I ran into your R Pi page about halfway in the process of doing my
Beaglebone Black RTLSDR page. I have RTLSDR and dump1090 running on
Angstrom Linux. I bought the GPS you suggested and will attempt to get
NTP going with it, so expect a question or two off line. ;-)
I wonder if your problem with the timing is related to the R Pi being
nearly maxed out. The Beaglebone Black is about 4x the processing power
of the R Pi, with dump1090 running at 30% CPU.
Seems to me that MLAT is a function of the distance between receivers,
At 0.5uS, the distance a radio wave travels is 150 meters. Throw in
some error and worst case it, you are still talking less than a km.

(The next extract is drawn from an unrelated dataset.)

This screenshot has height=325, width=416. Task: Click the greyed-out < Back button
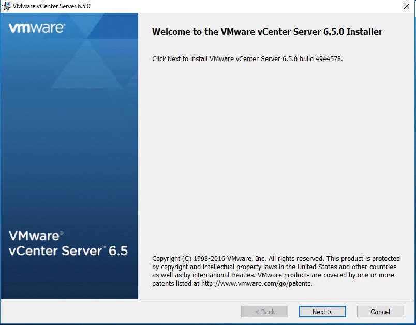pos(264,312)
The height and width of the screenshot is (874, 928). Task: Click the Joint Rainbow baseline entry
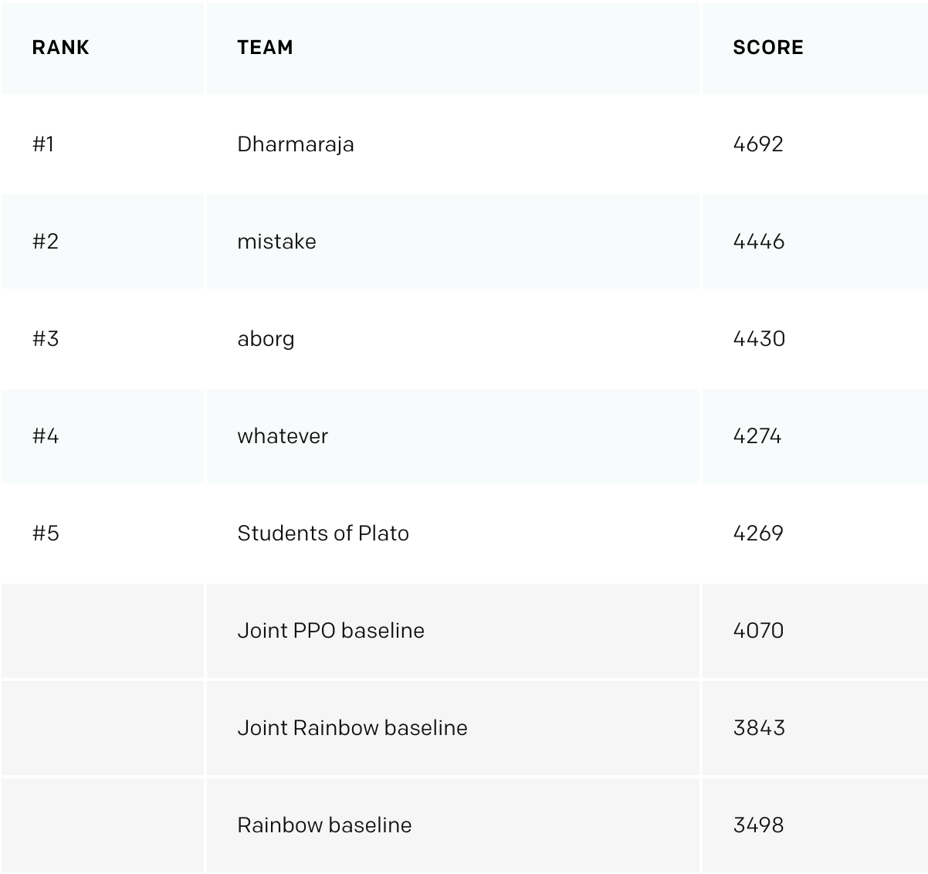pos(352,728)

Good enough for MLAT considering the option is no location information.
The flightradar24 decoders are using a Beaglebone Black with the "radar
cape". That unit claims a 100MHz clock, so the timing resolution is
10ns. But my recollection is the GPSDO units only do around 100ns when
the dust settles. The radarcape uses an FPGA, so it doesn't have
the computer delay issue and is probably limited by the GPSDO accuracy.
Personally for the cost, I'd take the 1km error from the DVB-T stick
and call it a day.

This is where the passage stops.